Another trend unique to this region is the humongous impact the federal government has on the real estate market in Washington/Baltimore because it owns or leases so much of the office space in the area. In her post at GSA, Robyn manages not only all of the federal government’s building inventory in this region but throughout the country — a grand total of 375 million square feet of office space that houses more than one million federal workers. Three of the major trends that she deals with daily are the retrofit of historically significant buildings with the latest in energy-efficient design, the overall impact green construction has had on building or retrofitting facilities for energy-efficiency and the move toward more open office environments. McQuade agreed with Robyn on the trend toward green and said Tishman is seeing lots of green building and a move toward collaborative work spaces/open office environments. His company worked with GSA in providing open office space on the six floors GSA is leasing at One World Trade Center in New York.
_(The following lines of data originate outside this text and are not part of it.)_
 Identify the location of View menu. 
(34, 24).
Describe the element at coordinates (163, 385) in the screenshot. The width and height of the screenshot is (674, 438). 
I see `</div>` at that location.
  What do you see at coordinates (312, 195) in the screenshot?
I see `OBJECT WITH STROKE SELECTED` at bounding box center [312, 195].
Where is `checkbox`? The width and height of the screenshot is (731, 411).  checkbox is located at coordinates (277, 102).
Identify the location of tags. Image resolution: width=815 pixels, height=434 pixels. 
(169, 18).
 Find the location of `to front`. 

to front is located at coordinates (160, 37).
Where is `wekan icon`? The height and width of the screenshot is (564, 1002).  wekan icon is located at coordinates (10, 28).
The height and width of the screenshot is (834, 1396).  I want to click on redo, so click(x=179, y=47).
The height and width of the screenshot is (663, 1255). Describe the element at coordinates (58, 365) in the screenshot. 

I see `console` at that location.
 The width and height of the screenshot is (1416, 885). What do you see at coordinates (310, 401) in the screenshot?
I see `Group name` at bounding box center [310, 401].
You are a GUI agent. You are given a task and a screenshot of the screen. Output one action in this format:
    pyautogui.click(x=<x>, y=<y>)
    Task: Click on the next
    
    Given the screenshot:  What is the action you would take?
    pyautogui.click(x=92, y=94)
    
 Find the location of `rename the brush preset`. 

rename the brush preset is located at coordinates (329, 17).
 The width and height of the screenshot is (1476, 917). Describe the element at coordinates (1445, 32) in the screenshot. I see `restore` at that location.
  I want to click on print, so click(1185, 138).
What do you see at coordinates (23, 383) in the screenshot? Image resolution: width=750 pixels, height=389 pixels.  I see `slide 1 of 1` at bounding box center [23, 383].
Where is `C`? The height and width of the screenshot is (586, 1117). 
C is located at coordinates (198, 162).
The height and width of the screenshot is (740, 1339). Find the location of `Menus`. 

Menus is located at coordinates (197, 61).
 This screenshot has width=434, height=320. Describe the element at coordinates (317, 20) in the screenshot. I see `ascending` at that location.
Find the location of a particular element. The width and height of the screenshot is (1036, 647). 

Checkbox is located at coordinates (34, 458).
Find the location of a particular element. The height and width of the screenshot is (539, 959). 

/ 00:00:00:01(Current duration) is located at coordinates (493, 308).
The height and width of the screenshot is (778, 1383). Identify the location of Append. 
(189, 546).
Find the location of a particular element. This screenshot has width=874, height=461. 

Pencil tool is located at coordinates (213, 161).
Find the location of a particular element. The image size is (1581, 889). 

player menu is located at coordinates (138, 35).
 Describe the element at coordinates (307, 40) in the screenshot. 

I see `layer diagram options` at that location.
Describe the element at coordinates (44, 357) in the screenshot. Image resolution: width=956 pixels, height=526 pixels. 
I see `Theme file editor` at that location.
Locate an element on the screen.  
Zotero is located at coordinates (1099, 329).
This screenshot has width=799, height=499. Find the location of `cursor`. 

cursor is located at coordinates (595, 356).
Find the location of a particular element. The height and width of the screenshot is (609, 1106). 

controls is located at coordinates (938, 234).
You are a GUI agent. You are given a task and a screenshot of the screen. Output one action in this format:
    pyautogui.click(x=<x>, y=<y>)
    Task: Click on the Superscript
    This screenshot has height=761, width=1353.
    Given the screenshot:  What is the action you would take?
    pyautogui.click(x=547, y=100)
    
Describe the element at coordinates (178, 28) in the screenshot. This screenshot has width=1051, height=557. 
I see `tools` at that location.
Dinegar said a big construction trend in the D.C./Baltimore market is the amount of work being done for the government for security and cyber-surveillance entities, including a huge data center for the National Security Agency (NSA) in Fort Meade, Md. He half-jokingly said the computer personnel at these security and cyber agencies are working on “the important stuff,” while the computer folks in Silicon Valley are working on the next Angry Birds game.
In a press release summarizing his comments during the forecast presentation, McGraw-Hill Construction’s Murray said, “We see 2014 as another year of measured expansion for the construction industry. Against the backdrop of elevated uncertainty and federal spending cutbacks, the construction industry should still benefit from several positive factors going into 2014.
“Job growth, while sluggish, is still taking place. Interest rates remain very low by historical standards, and in the near term the Federal Reserve is likely to take the necessary steps to keep them low. The bank lending environment is showing improvement in terms of both lending standards and the volume of loans. And, the improving fiscal posture of states and localities will help to offset some of the negative impact from decreased federal funding.”
“The 2014 picture bears some similarity to what’s taking place during 2013, with single-family housing providing much of the upward push; multi-family housing showing a slower yet still healthy rate of growth after four years of expansion, and commercial building gradually ascending from low levels. One change that’s expected for 2014 is that institutional building will no longer be pulling down nonresidential building and total construction.”